But I lost 7 babies trying to give my eldest a sibling. I nearly died twice from multiple ectopics. My opinion is 1000% affected by that. If i could/can have more children tomorrow I would/will

puddingandsun · 16/05/2022 16:05

@breatheintheamazing Thanks for that. Now that I know you and people like you think I'm being selfish I'm going to feel bad, miserable, anxious and guilty. No doubt this is going to make you very satisfied and happy with yourself and make the world right again.
My circumstances have not changed so I won't be having another one after your wise words but it was definitely not wasted because of the direct effect your words had on my feelings.
Have the best day, you kind, selfless person!

bookworm14 · 16/05/2022 16:13

The thing is, if you tell people they must have a second child if at all possible, you are often telling them to have a child they don’t want. I haven’t felt the slightest twinge of broodiness since DD was born (and before I had her I was desperate for a baby - had two miscarriages and found it very hard to be around pregnant women or other people’s babies as my need was so great). Should I just suck it up and have a baby anyway? I know you’ll be thinking ‘you won’t regret it when it’s here’, but a cursory search of Mumsnet shows that there are absolutely people who regret having some or all of their children. It’s not a risk I’m willing to take.

For those who still don’t get it: there are plenty of women who never have the urge even to have one child, so is it so very unlikely that there might be a lot of women who never have the urge to have a second? If someone told you that you absolutely had to have one child more than your ideal number, and if you didn’t your existing kids would be miserable, you’d think they were mad, right? That’s how you sound to us.

TheNinny · 16/05/2022 16:19

@breatheintheamazing good for you that your youngest worships your oldest, but if you’d bother to read the replies you’ll see this is not the case for everyone. And I hope it remains for your sake, can’t imagine trying so hard for a second for them to go no contact or for the first to get downgraded to an acquaintance in later life.

* [WORK ORDER]: Continue the forum thread about whether to have a second child, picking up right after its final post.

(Stored data entries)
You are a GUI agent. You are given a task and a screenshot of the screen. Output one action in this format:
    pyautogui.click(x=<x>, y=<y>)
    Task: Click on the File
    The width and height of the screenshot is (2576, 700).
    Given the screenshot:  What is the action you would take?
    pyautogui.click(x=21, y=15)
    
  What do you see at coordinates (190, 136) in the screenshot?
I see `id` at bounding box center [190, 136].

* [RESPONSE]:
Onedaylikethi5 · 16/05/2022 16:20

So, I should give my "only" a sibling and thus give her half my time and attention rather than all of it? Because not doing so is cruel?

Doesn't really make sense does it?

Tdcp · 16/05/2022 16:20

some people don't like the idea of only children, like they're at a complete disadvantage for not having siblings. People have one child for a whole host of reasons. I have one because I can't have more, my friend has one because she doesn't want any more. It's no ones place to judge and if they are judging their opinion isn't worth the ear muscles it takes to listen to it.

KettrickenSmiled · 16/05/2022 16:22

What’s the issue?

The issue is the other mum is a twat.
Truly, OP. You needn't waste another moment thinking about it.

TeatimeGlitter · 16/05/2022 16:26

I know I'm going to get flamed for this, but surely with our current climate crisis, and humans being the virus of the Earth, we should be applauding people who opt to only have one child or none at all?

Just saying...

By choosing to have more than one child, we're choosing what is best for us, and best for our families, in the full knowledge that our dying world doesn't need more people, and that our legacy is contributing to wrecking it as a result.

I would like more than one child, but acutely I'm aware that I'm thinking about my own family and not about the planet, which makes me feel guilty, but as humans we are deeply self-absorbed, insular creatures, with only a handful of us who are deeply committed to stopping our planet from ecologically imploding.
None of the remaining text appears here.